Problem details: Please retype the records below exactly as they appear, leaving out every picture.

Saved entries:

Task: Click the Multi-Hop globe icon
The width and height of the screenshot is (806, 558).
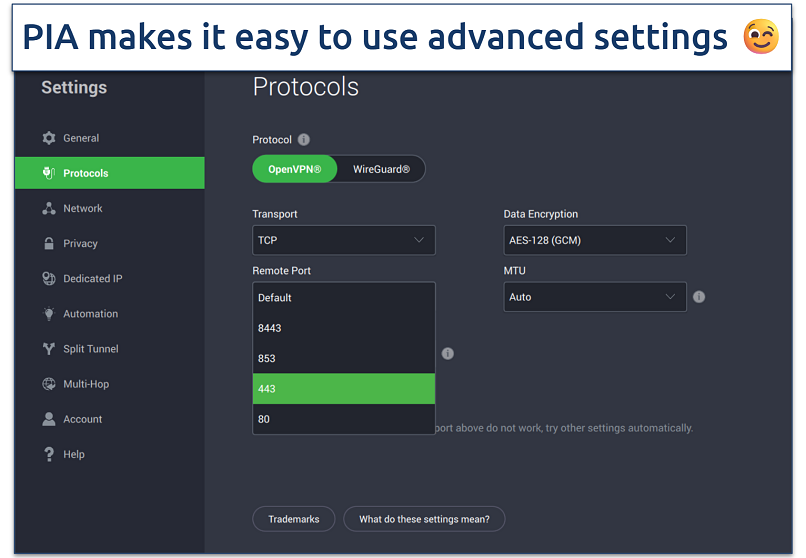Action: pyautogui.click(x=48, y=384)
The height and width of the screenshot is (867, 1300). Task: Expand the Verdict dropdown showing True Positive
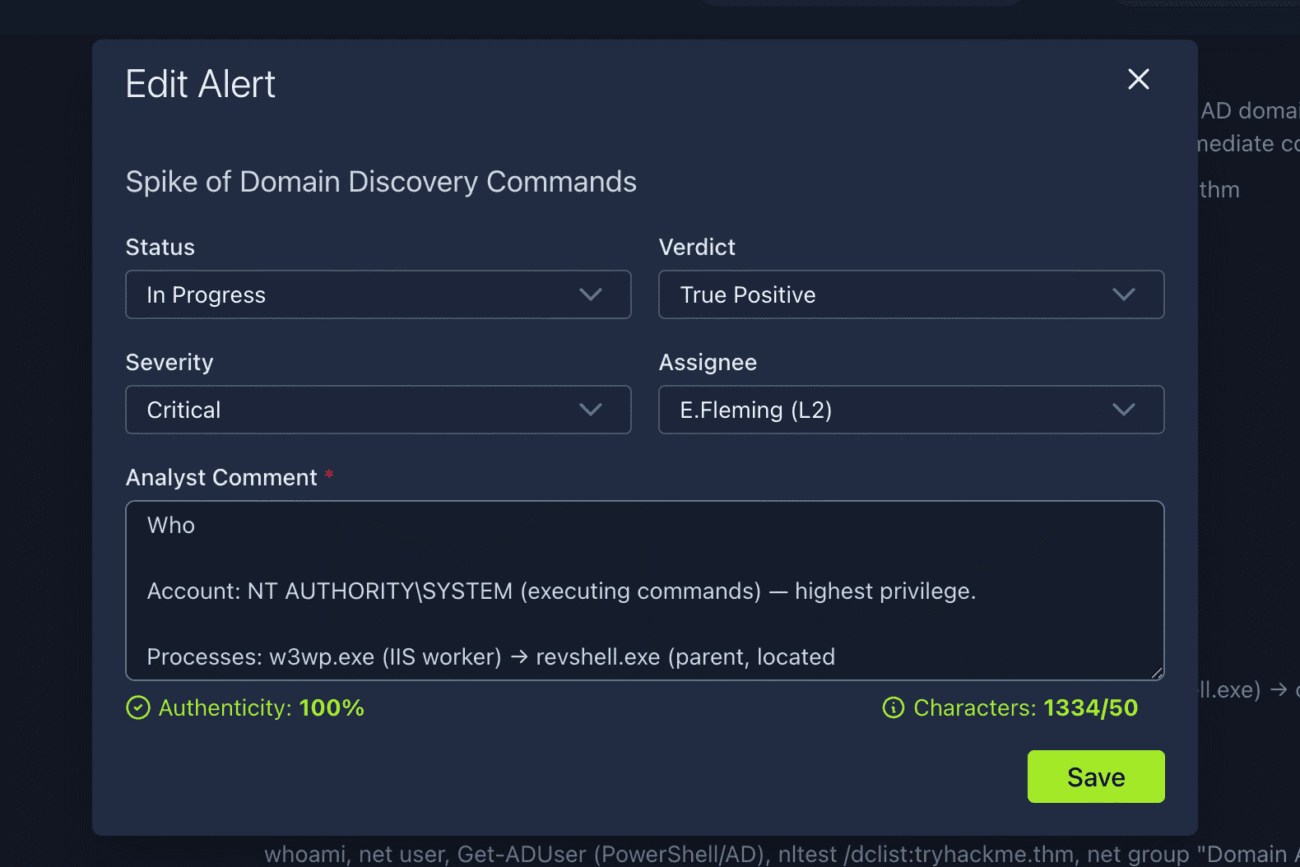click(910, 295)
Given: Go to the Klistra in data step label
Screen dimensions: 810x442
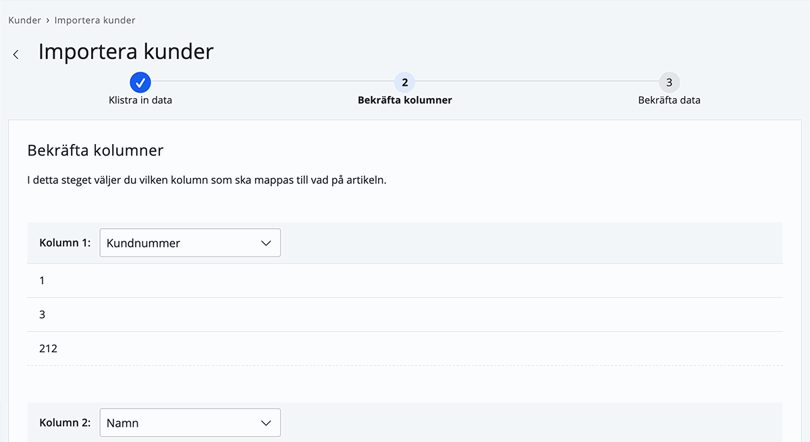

Task solution:
Task: Click the Multi-Hop globe icon
The width and height of the screenshot is (806, 558).
Action: pyautogui.click(x=48, y=384)
The height and width of the screenshot is (867, 1300). Task: Expand the Verdict dropdown showing True Positive
click(910, 295)
Given: Go to the Klistra in data step label
Screen dimensions: 810x442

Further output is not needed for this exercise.